In this description \(O(x,y,z)\) is the three-dimensional object that we are interested to reconstruct of which we have calculated the Fourier modulus \(\,M({k}_{x},{k}_{y},{k}_{z})\). We still miss the phase information \({\rm{\Phi }}({k}_{x},{k}_{y},{k}_{z})\) which we aim to retrieve with a 3D implementation of the iterative phase retrieval algorithm described by Fienup36. We followed the procedure described by Bertolotti et al.37 and Katz et al.38 extending it for a three-dimensional problem solution. We describe the iteration steps according to the following numbered list. Starting from a random guess for the object \({g}_{1}(x,y,z)\) we input it in the iterative algorithm describing the kth step:

$${G}_{k}({k}_{x},{k}_{y},{k}_{z})= {\mathcal F} \{{g}_{k}(x,y,z)\}.$$
(5)
$${{\rm{\Phi }}}_{{\rm{k}}}({k}_{x},{k}_{y},{k}_{z})={\rm{angle}}\{{G}_{k}({k}_{x},{k}_{y},{k}_{z})\}$$
(6)
$${G}_{k}\text{'}({k}_{x},{k}_{y},{k}_{z})=M({k}_{x},{k}_{y},{k}_{z}){e}^{i{{\rm{\Phi }}}_{{\rm{k}}}({k}_{x},{k}_{y},{k}_{z})}$$
(7)
$${g}_{k}^{^{\prime} }(x,y,z)={ {\mathcal F} }^{-1}\{{G}_{k}^{^{\prime} }({k}_{x},{k}_{y},{k}_{z})\}.$$
(8)
$${\rm{Constrains}}\,{\rm{of}}\,\mathrm{non} \mbox{-} \mathrm{negativity}\,{\rm{and}}\,{\rm{realness}}\,{g}_{k}^{^{\prime} }(x,y,z)\to {g}_{k+1}(x,y,z)$$
(9)

The guess \({g}_{k+1}(x,y,z)\) is calculated according to the model of the Hybrid Input-Output (HIO) algorithm for 5000 steps:

$${g}_{k+1}(x,y,z)=\{\begin{array}{cc}\,{g}_{k}^{^{\prime} }(x,y,z) & \mathrm{for}\,(x,y,z)\notin {\rm{\Gamma }}\\ 0\, & \mathrm{for}\,(x,y,z)\in {\rm{\Gamma }}\end{array}$$
(10)

where \({\rm{\Gamma }}\) is the region within \((x,y,z)\) that violates the constrains of non-negativity and realness and \(\beta \) is a parameter that controls the convergence properties of the algorithm.

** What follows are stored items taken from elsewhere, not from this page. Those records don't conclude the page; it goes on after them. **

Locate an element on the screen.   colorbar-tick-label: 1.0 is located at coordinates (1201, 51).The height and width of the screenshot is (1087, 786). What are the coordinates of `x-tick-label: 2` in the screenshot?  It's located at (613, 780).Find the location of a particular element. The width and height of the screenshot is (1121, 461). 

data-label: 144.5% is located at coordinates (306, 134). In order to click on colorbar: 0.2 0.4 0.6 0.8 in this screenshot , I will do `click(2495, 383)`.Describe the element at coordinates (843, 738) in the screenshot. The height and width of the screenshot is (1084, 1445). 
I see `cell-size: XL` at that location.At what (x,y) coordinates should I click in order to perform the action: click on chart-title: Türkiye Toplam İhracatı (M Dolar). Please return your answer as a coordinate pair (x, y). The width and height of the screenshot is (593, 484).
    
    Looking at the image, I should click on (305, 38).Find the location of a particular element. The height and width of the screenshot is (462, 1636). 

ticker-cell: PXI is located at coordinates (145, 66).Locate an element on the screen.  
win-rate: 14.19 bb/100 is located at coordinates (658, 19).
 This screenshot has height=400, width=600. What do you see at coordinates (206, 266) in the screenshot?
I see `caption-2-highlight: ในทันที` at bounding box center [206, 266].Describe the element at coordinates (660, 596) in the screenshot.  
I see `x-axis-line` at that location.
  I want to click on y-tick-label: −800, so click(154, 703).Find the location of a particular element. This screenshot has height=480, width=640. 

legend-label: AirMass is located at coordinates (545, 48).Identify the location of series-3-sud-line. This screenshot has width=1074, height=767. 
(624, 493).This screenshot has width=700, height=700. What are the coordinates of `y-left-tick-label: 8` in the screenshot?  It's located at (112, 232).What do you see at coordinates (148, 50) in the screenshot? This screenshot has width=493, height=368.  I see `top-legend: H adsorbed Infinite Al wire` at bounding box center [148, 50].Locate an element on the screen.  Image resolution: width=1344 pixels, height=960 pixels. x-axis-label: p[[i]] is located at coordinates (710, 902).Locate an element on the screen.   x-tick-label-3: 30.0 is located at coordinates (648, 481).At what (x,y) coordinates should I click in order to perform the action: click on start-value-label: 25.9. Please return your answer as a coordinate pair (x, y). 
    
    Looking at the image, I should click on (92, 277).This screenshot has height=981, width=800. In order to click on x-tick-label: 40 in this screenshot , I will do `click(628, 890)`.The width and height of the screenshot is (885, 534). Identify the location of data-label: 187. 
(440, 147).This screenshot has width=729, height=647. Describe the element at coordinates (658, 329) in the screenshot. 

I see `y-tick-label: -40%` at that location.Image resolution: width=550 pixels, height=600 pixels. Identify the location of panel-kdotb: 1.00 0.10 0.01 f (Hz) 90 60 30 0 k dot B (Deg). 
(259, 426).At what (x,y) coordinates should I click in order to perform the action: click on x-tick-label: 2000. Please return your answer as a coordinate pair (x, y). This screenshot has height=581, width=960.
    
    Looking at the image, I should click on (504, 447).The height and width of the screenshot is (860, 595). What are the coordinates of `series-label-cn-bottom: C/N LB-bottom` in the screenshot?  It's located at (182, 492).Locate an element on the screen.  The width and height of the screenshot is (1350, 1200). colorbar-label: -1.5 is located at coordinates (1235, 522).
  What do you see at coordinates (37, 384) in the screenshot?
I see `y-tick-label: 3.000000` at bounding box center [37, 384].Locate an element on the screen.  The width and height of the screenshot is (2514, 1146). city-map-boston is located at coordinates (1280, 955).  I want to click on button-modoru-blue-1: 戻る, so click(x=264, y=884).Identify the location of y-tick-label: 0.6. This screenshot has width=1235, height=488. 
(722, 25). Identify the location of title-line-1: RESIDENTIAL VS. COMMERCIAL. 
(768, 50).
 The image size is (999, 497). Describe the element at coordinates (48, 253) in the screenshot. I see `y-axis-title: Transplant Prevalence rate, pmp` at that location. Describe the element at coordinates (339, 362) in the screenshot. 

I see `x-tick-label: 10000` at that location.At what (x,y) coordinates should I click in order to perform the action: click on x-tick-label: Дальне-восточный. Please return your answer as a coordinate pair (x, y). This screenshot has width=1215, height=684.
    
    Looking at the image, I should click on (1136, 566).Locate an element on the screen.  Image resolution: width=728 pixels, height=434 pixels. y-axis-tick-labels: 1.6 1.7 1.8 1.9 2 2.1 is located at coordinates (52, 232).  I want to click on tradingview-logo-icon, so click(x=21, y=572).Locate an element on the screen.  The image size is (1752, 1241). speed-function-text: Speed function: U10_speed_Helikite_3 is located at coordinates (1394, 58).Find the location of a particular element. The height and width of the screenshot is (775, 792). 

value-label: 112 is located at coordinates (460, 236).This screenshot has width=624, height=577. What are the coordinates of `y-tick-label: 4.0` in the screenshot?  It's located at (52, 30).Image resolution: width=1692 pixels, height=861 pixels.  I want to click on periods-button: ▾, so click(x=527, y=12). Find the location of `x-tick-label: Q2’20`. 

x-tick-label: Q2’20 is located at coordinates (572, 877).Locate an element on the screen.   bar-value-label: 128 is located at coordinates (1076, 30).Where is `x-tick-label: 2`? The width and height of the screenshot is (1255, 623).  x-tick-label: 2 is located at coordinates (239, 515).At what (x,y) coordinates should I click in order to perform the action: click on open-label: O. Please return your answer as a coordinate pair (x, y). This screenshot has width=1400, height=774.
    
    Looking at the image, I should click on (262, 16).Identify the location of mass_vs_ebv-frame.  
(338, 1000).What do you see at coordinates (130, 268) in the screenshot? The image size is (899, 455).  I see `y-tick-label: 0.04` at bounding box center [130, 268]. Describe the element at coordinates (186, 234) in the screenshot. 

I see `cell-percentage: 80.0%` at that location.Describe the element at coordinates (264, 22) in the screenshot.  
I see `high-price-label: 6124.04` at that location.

In our case \(\beta =0.9\) was a good choice. The entire algorithm was implemented in the Matlab environment using CUDA computation and was run on nVidia GPU. At the end of N iterations, \({g}_{N}(x,y,z)\) is the three-dimensional object reconstructed with the PRT method. In this way, we demonstrate for the first time that a three-dimensional phase retrieval algorithm is possible to be used for tomographic imaging.